BEGIN Page extract
What is really scary, other than your IQ, is that no WMD's were found!
Where did they go? IS a known fact he had them, even your beloved

Clinton
believed the fact, especially the proven fact he used them on his own

people
as well as Iranians. Which country is the holder of the weapons now?

They
scary fact is that zero has been found. Means that there was a very
complete transfer out of the country.
Bill

snip

Used them - like - all up; there is nothing left to find.

Mark Browne



ROTFLMAO!!!! Hey Mark, I have some nice swamp land for you to buy.

BTW, where and when did he use them all up?


Have you been sleeping throught the last twenty or so years? I am not
normally a fan of clip and paste politics, but your question does not merit
the work of personally answering:

Hypocrisy Seen in U.S. Stand on Iraqi Arms
Mideast: Officials say American intelligence aided Baghdad's use of
chemical weapons against Iran in '80s.
By ROBIN WRIGHT, Times Staff Writer

WASHINGTON--A decade before the current showdown
over weapons of mass destruction, the United States turned
a blind eye when Iraq used American intelligence for operations
against Iran that made rampant use of chemical weapons and
ballistic missiles, according to senior administration and former
intelligence officials.

The attacks against civilian and military targets during the
Iran-Iraq War included some of the most pervasive uses of
chemical weapons anywhere since World War I.
The combination of Iraq's weapons of mass destruction and
American intelligence eventually helped turn the tide of the
eight-year war in Baghdad's favor. The collaboration reached a
peak shortly after a secret U.S. estimate projected for the first time
that Iran could win one of the century's bloodiest wars.
"We knew [the Iraqis] used chemicals in any major campaign,"
said a former U.S. intelligence official familiar with the American
role. "Although we publicly opposed the use of chemical weapons
anywhere in the world, we knew the intelligence we gave the Iraqis
would be used to develop their own operational plans for chemical
weapons."
END Page extract
BEGIN Given information
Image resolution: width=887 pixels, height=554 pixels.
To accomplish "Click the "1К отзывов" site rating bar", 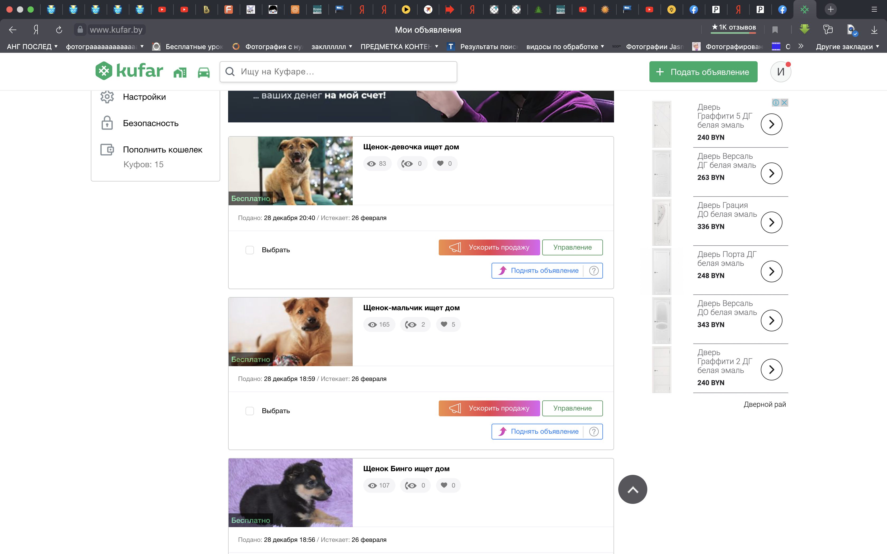I will 733,28.
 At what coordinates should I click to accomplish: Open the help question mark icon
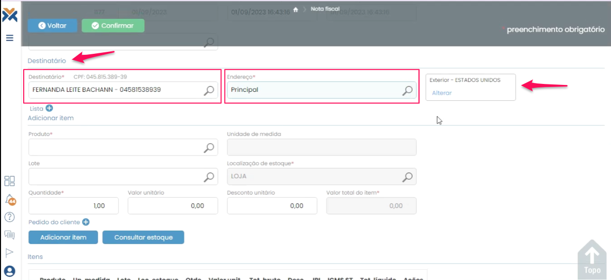(x=9, y=217)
END Given information
■ Jobs:
A - Reproduce the thread on Iraqi weapons from "Hypocrisy Seen in" up to and including "intelligence officials.", replacing "American intelligence" with "U.S. intelligence".
B - Answer these questions using the thread on Iraqi weapons:
(i) Who is credited as the writer of the Times article quoted in it?
(ii) How many years did the Iran-Iraq War last, according to that article?
(iii) What did a secret U.S. estimate project for the first time?
C - List every country named in the thread on Iraqi weapons.

■ Solution set:
A -
Hypocrisy Seen in U.S. Stand on Iraqi Arms
Mideast: Officials say U.S. intelligence aided Baghdad's use of
chemical weapons against Iran in '80s.
By ROBIN WRIGHT, Times Staff Writer

WASHINGTON--A decade before the current showdown
over weapons of mass destruction, the United States turned
a blind eye when Iraq used U.S. intelligence for operations
against Iran that made rampant use of chemical weapons and
ballistic missiles, according to senior administration and former
intelligence officials.

B -
(i) Robin Wright, Times Staff Writer.
(ii) Eight years.
(iii) That Iran could win one of the century's bloodiest wars.

C -
Iraq
Iran
United States